You had misspelled "Lathes" originally, therefore the link didn't work. I edited it and fixed the spelling and that is why it works now. :bow:

Cheers 

Don


----------



## firebird (Feb 17, 2012)

Hi Holt

I had a similar problem with my Myford lathe with a top speed of around 700rpm so I built a new head stock. Follow this link.

http://www.homemodelenginemachinist.com/index.php?topic=15628.0

Cheers

Rich


----------



## Holt (Feb 19, 2012)

Don, thanks for correcting my link.
 Rick,i have seen your tread before, nice work, but i think i would have mounted a second motor directly to the new head, would have been a bit quieter

Holt


----------



## Holt (Feb 19, 2012)

As promised, a few pics of the lathe i am thinking about buying:
Certainly the right size for my taste, a bit over 1 meter between centers







Most of the brown stuff are grease, and not rust, it would be possible to clean it up quite nicely i think.
There are a few things that worries me






No change wheels at all, how on earth should i figure out which wheels i need
Next thing: 







The table on the gearbox only shows tread per inch, and i would mostly be using metric treads
I wonder if any clever heads here could tell me if it could be made metric with the right change wheels


----------



## n4zou (Feb 19, 2012)

Here you go.
*The "NthreadsP" and "BoxfthreadP" Programs
for Screwcutting Lathes*
http://www.lathes.co.uk/latheparts/page14.html


----------



## Niels Abildgaard (Feb 19, 2012)

firebird  said:
			
		

> Hi Holt
> 
> I had a similar problem with my Myford lathe with a top speed of around 700rpm so I built a new head stock. Follow this link.
> 
> ...



Hello Rich 

I had forgotten where I had seen the idea first.
Very nice mashinery .

Niels


----------



## Niels Abildgaard (Feb 19, 2012)

Hello Holt

A friend of mine made connection from tumbler output shaft to Norton gear input with standard toothed belts and sheaves and claimed it to be miles cheaper and less noisy.
To go metric You need a 127 toth 100 tooth reduction somewhere but there are a lot of very close approximate combinations.Myfords use 63 80 I think

Regards

Niels


----------



## Holt (Feb 19, 2012)

I have been thinking of belts and pulleys for noise reduction, but i think it will only be used for cutting treads, i am planning on using a variable speed motor for the feed, disengaging the tumbler 

Holt


----------



## BillTodd (Feb 19, 2012)

Looks like a good lathe and a possible candidate for an electronic lead screw :http://www.autoartisans.com/ELS/

Although , if you want to stick with change gears Myford gears (and copys of) are cheap and plentiful. You'll need a 127T plus a few others to do metric threading

But. 

Before you modify it too much, get a good set of pictures, with close ups of the dials, labels etc. off to Tony at lathes.co.uk, so he can include them on his Damaco lathes pages.

Bill


----------



## Holt (Feb 20, 2012)

Does anybody know, what module the Myford change gears are, if i make some basic gears, i could as well make them fit later purchase 
Holt


----------



## Holt (Feb 20, 2012)

Is there nobody that knows the module common on this size lathe? my guess would be 2 or 2.5 ???

Holt


----------



## arnoldb (Feb 21, 2012)

Hi Holt.

I'm not sure what gears that specific lathe would use.

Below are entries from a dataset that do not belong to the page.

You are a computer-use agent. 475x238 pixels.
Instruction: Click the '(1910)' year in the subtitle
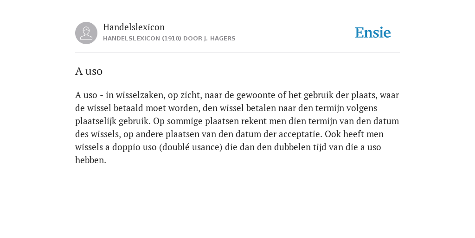[x=172, y=39]
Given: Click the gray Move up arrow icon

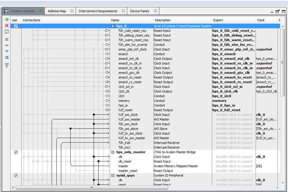Looking at the screenshot, I should coord(7,45).
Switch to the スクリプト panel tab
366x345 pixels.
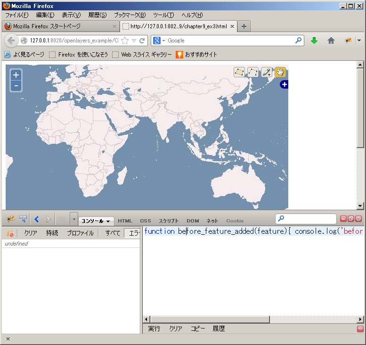pos(169,221)
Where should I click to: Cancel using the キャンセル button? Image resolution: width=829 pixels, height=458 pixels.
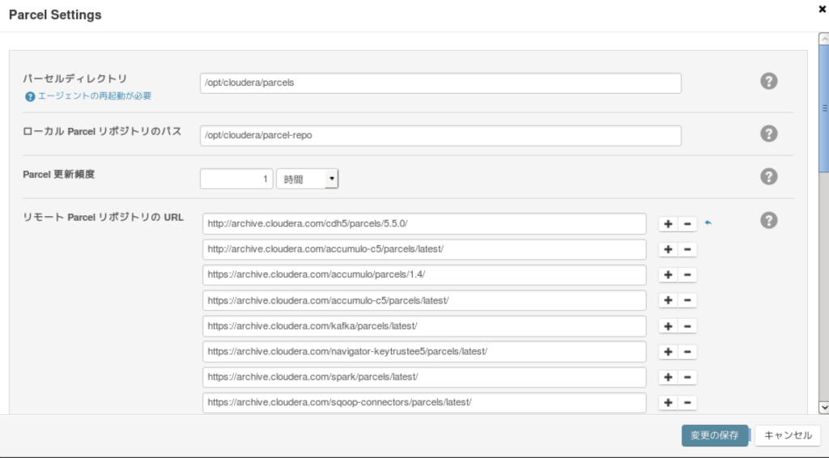[788, 435]
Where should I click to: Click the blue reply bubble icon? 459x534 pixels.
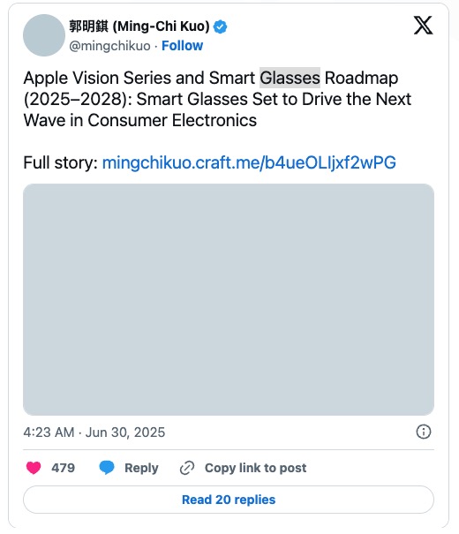pyautogui.click(x=107, y=468)
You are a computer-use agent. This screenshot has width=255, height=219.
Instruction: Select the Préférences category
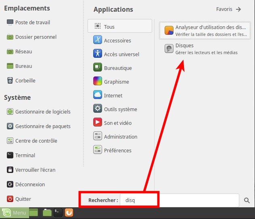tap(117, 150)
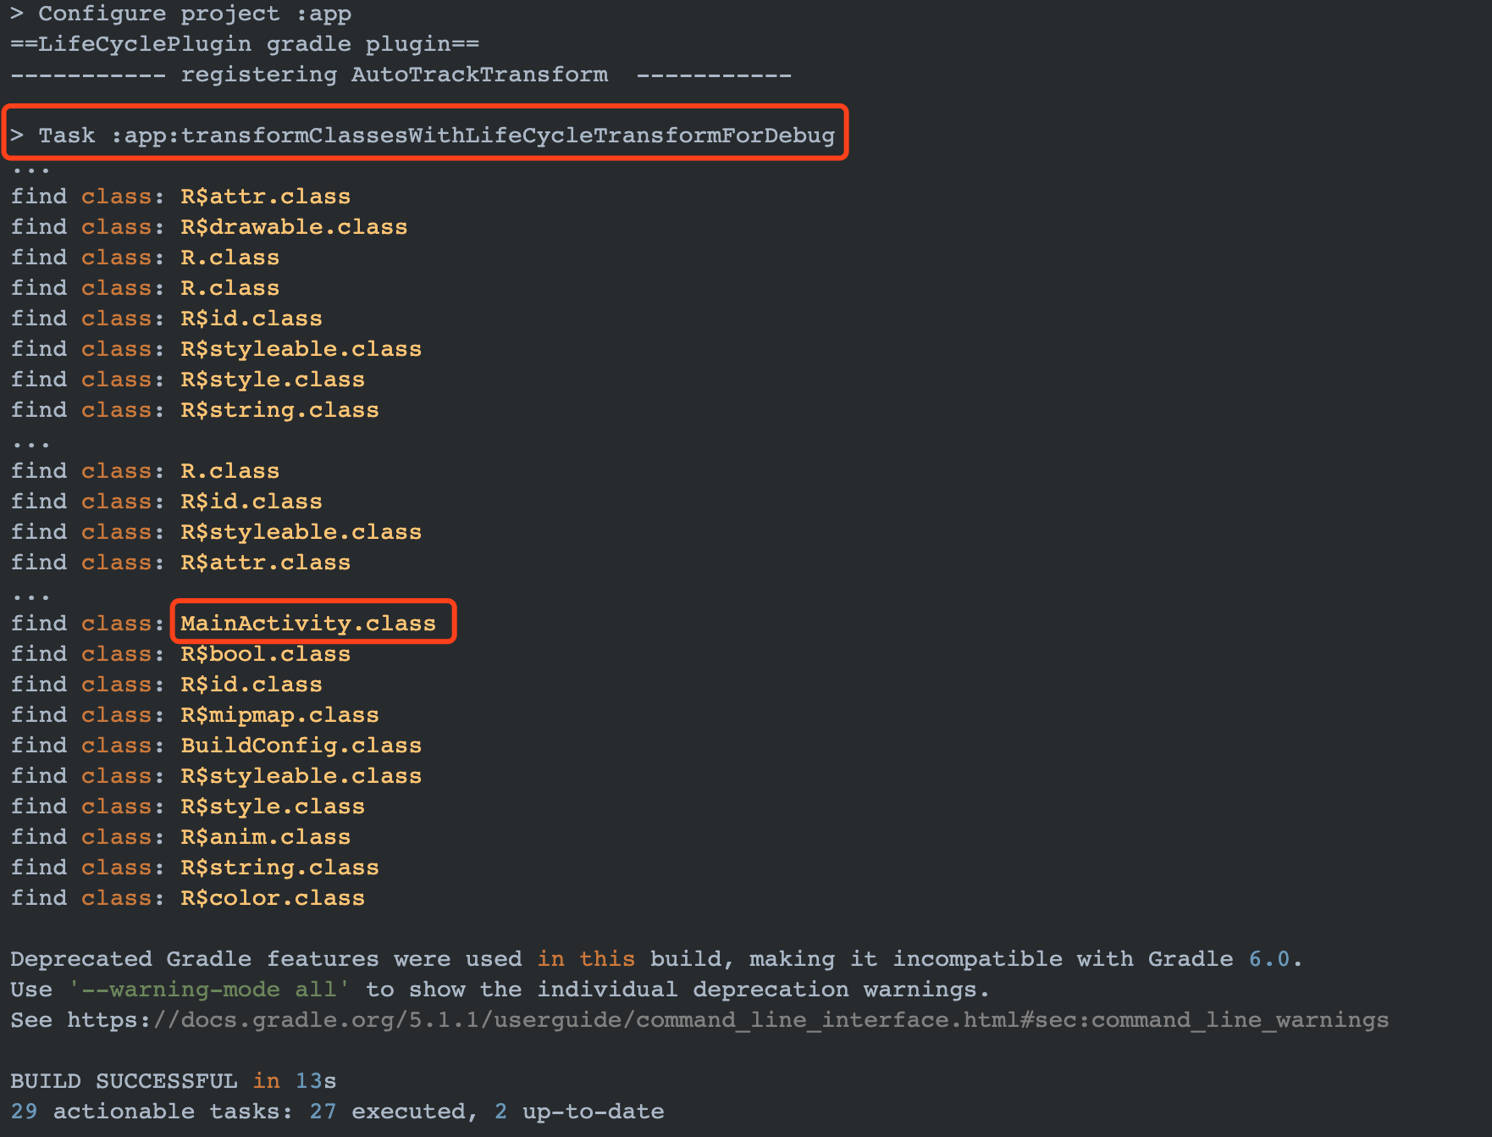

Myford change gears are 20 DP (diametral pitch) which is 1.27 Module - and they have a pressure angle of 14.5 degrees.

Kind regards, Arnold


----------



## Holt (Feb 21, 2012)

Thank you very much Arnold. I looked at our Schaublin today at work, it have 1.5 pitch gears, and i think they look small, i also looked at our large far east lathe (90 mm bore) and found it fitted with 2.5 pitch, and they looked large, so i think a 2 pitch will suit a lathe this size, but that don't matter anymore, because i wont be buying the lathe anyway, i stole another ;D woohoo1. http://www.homemodelenginemachinist.com/index.php?topic=17702.0


----------